Flying on Julia’s 65th birthday, up there in the sky together—I’m writing thank you notes: this one’s for you.

For me, family dates are engraved on my heart. March 13th will ever be Julia’s day. Will ever be my sister’s birthday. She lives within us, and curiously, seems to age right along with us. On this birthday, and every birthday, she lives beyond her death day.

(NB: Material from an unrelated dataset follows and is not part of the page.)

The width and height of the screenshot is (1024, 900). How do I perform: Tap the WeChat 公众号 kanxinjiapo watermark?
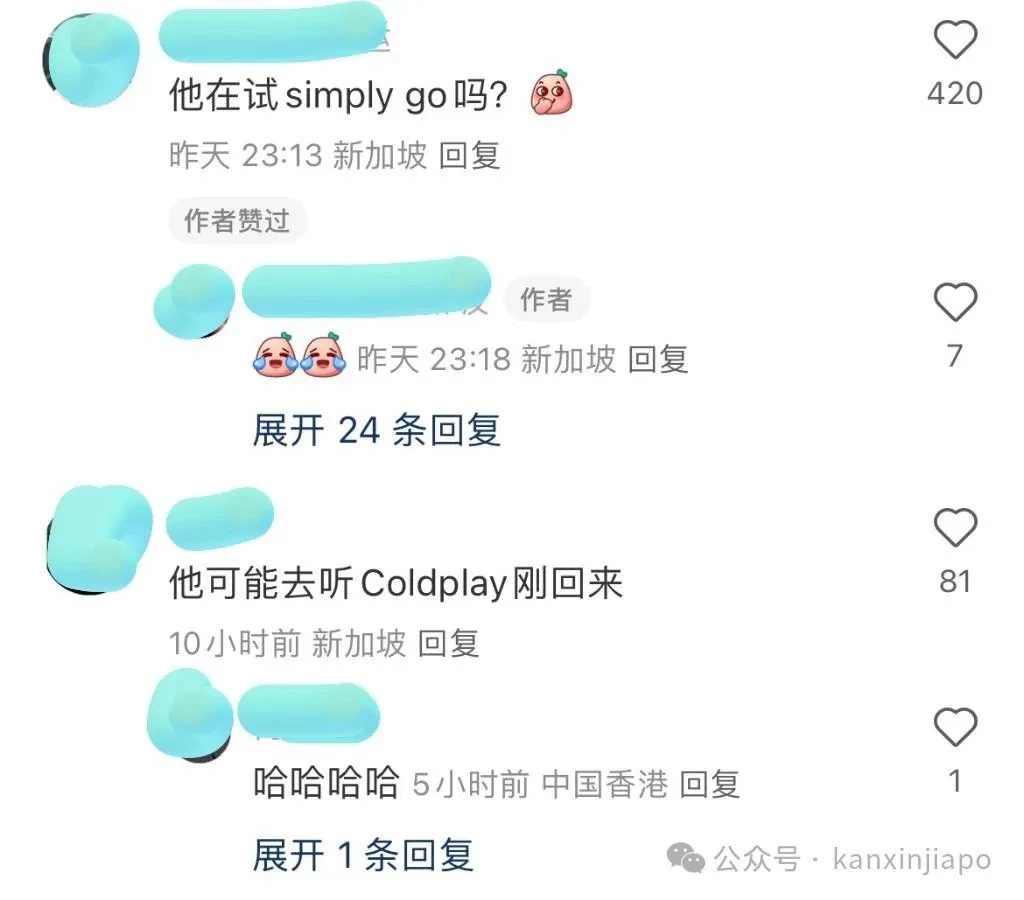[x=829, y=858]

Oooh Roses Valentines 2008

In 2005 on the first birthday after Julia’s death in 2004, I wrote in “Reaper”:

Sunday, March 13th.
Our flower calendar shouted her name.
One of the only birth dates I know by heart.
Hers. Julia’s. Sometimes it’s hard to say her name,
to sort it all out without coming apart.
Her 62nd birthday and she’s not here to enjoy it.
What a shame!

I didn’t know how to say it.
Does saying it salt the wound,
or salve it?
At the end of the day,
late supper at the kitchen table.
It’s her birthday, you know.
“Yes, a long row to hoe.”
Pop’s back hunched a little more.
His head hung a little lower.

Our hands locked in a vice grip.
“A special day when she was born.”
In Little Rock, Arkansas.
Luckily he was out on pass from Army Camp.
Mother’s water broke.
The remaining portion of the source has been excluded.